Do this - Render the entries from the line with "Where should I" through the end of the entries as a Markdown table with columns No. and Text. Skip blank lines and leave the pictures out.

▬▬▬▬▬▬▬▬▬▬

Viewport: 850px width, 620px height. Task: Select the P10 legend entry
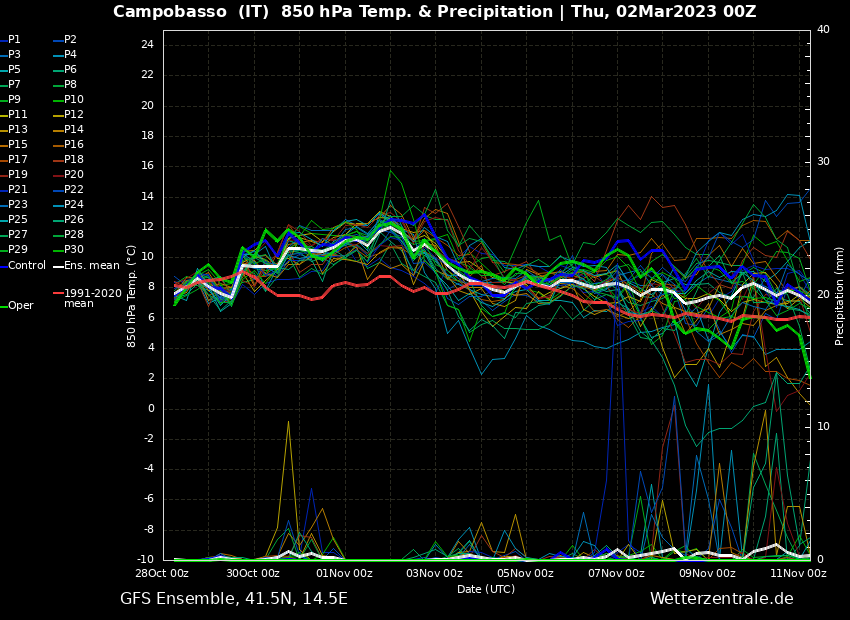(x=74, y=100)
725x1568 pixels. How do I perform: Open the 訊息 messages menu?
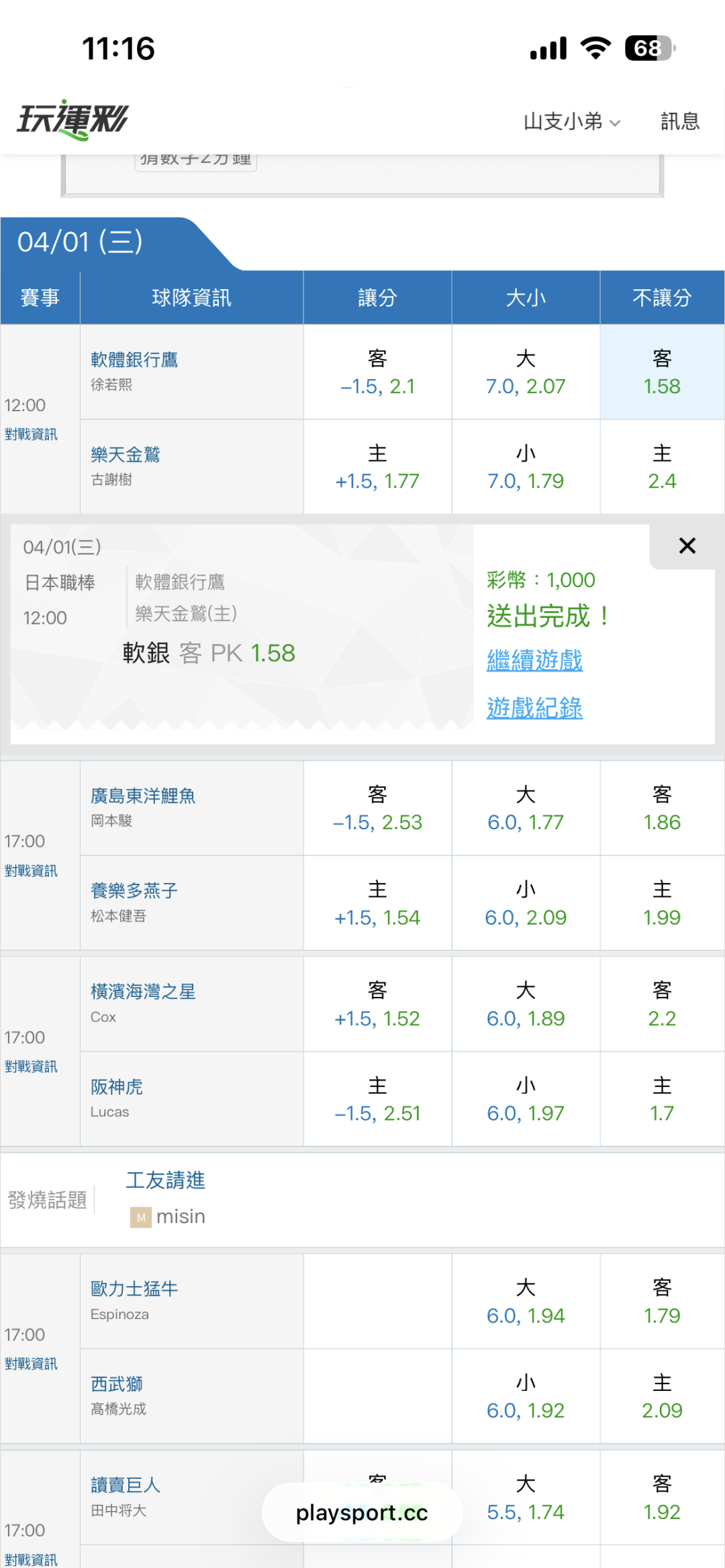(x=679, y=121)
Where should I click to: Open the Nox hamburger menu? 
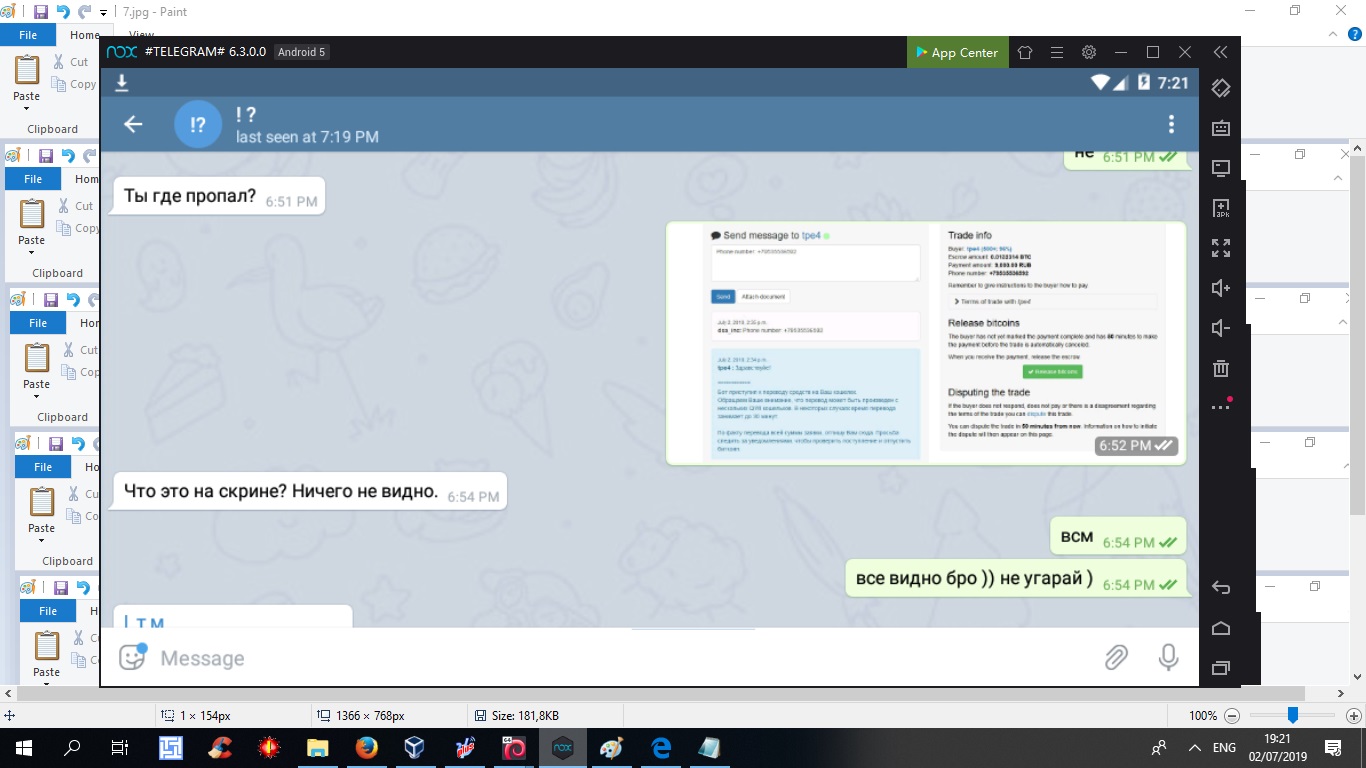tap(1057, 52)
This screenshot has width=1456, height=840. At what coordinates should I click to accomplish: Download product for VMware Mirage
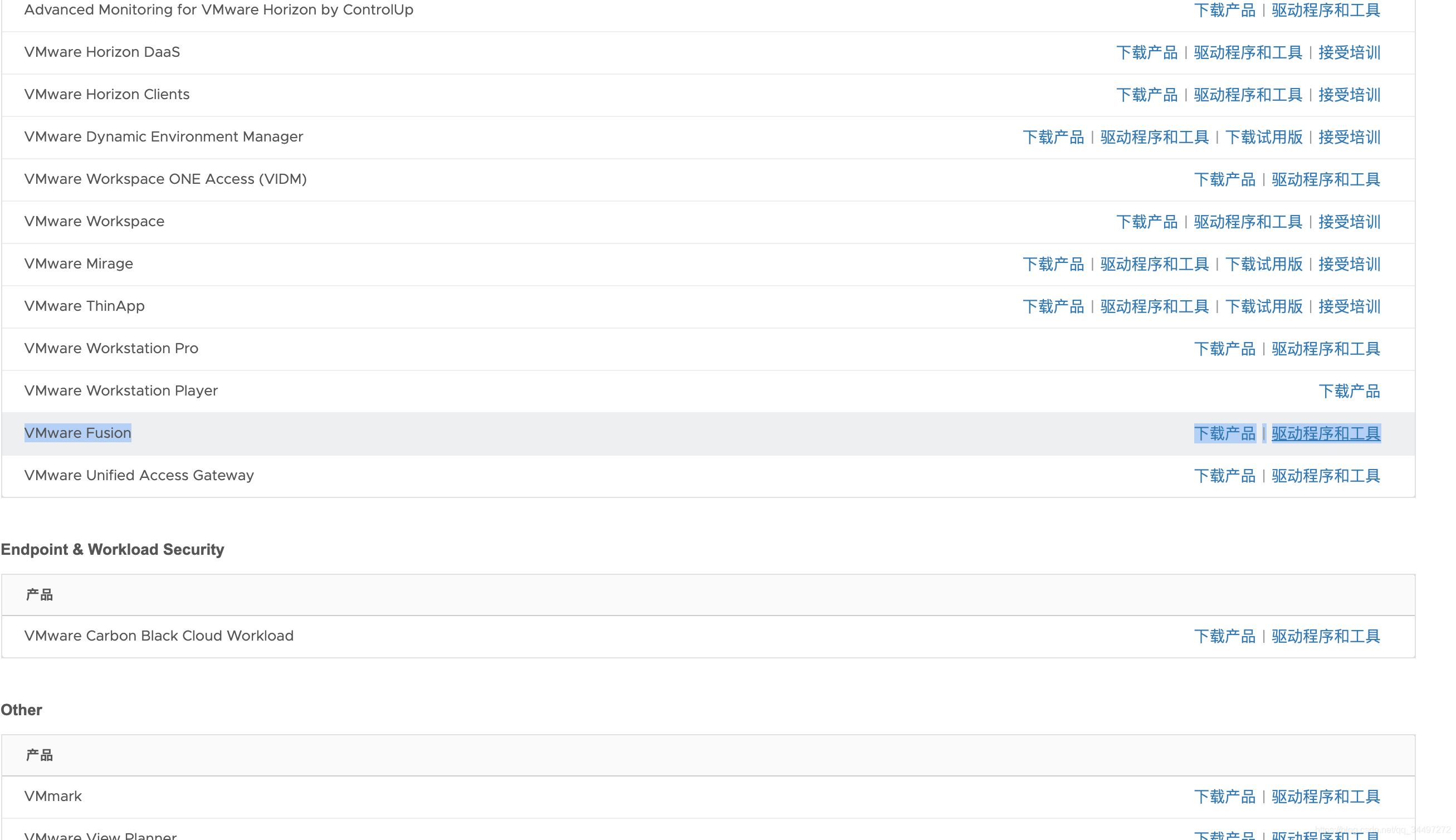1053,264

▬▬▬▬▬▬▬▬▬▬

Output -
| No. | Text |
|---|---|
| 1 | Where should I click to: Open the Nox hamburger menu?  |
| 2 | tap(1057, 52) |
| 3 | This screenshot has width=1456, height=840. At what coordinates should I click to accomplish: Download product for VMware Mirage |
| 4 | 1053,264 |